Entries taken from a collection:
• • •

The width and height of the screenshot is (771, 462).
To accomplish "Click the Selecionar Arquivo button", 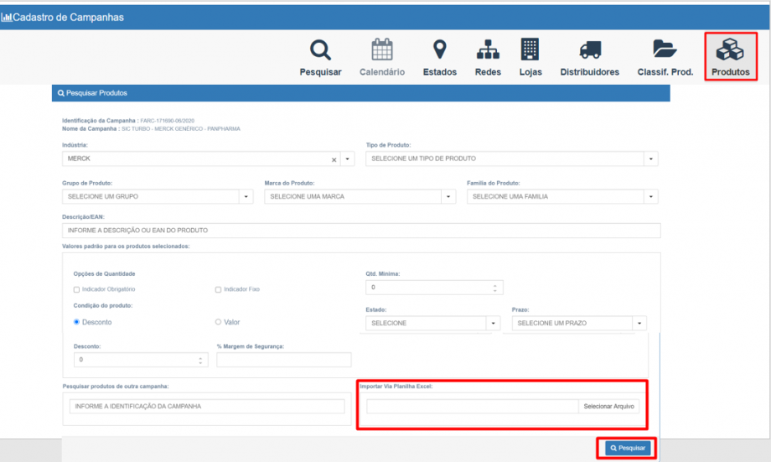I will [609, 407].
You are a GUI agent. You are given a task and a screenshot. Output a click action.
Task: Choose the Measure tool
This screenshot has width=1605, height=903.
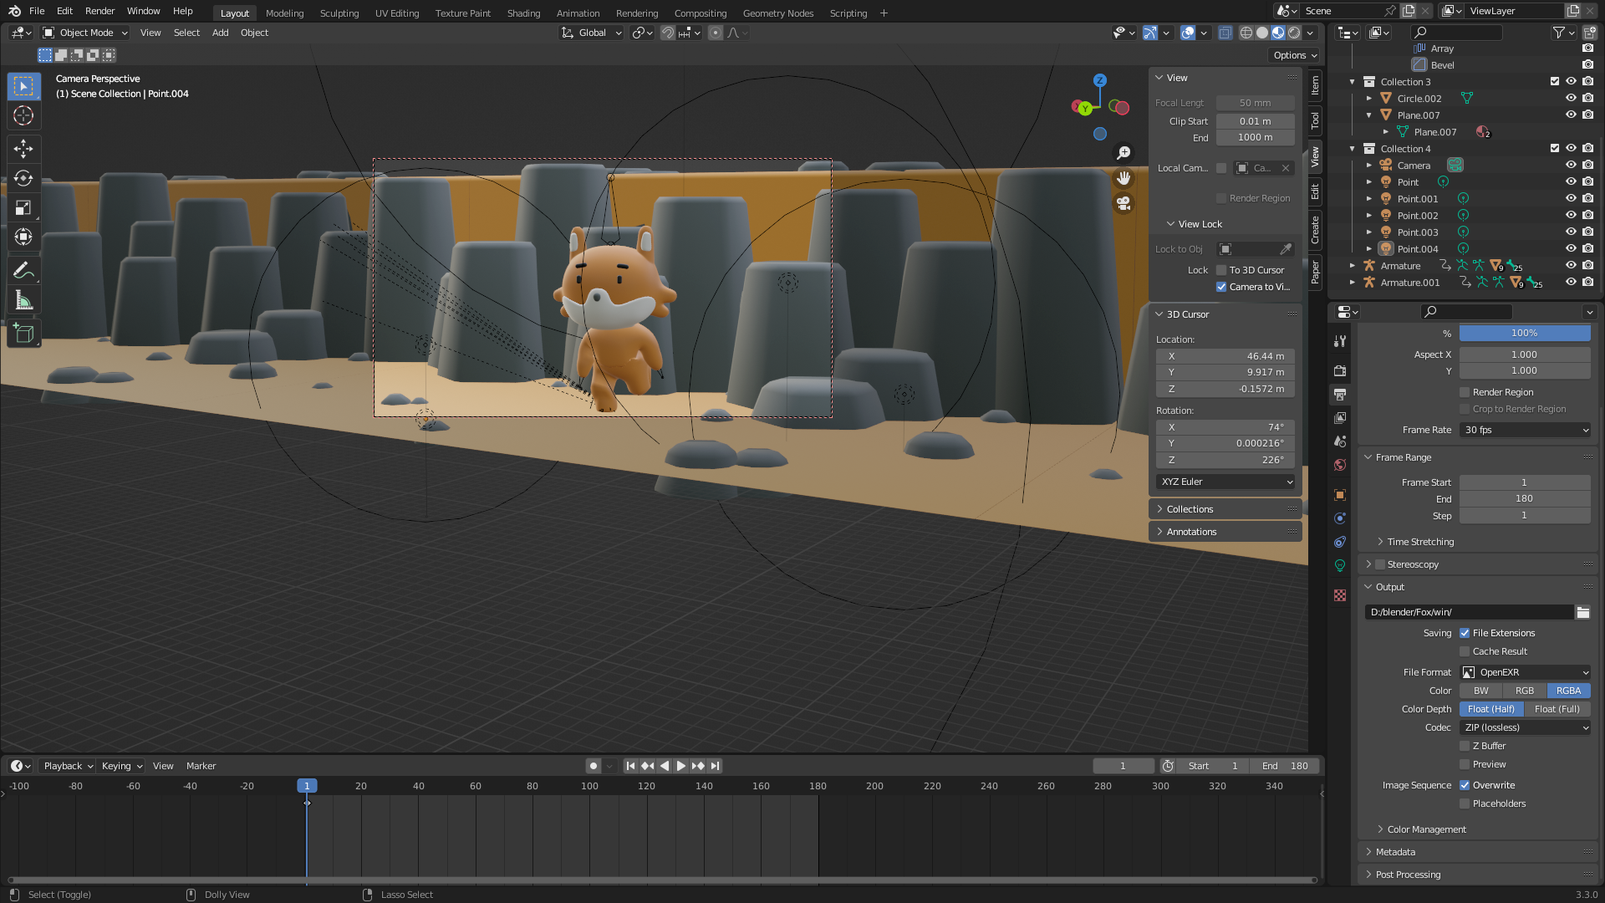pyautogui.click(x=23, y=300)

• • •

Stated task -
In the listing, from the line containing "You are a GUI" through the end of the listing, both included, swap "Measure" for "Ruler" and reproduce those lines with everything else unchanged. Omit the pictures from your answer.

Exercise response -
You are a GUI agent. You are given a task and a screenshot. Output a click action.
Task: Choose the Ruler tool
This screenshot has width=1605, height=903.
pyautogui.click(x=23, y=300)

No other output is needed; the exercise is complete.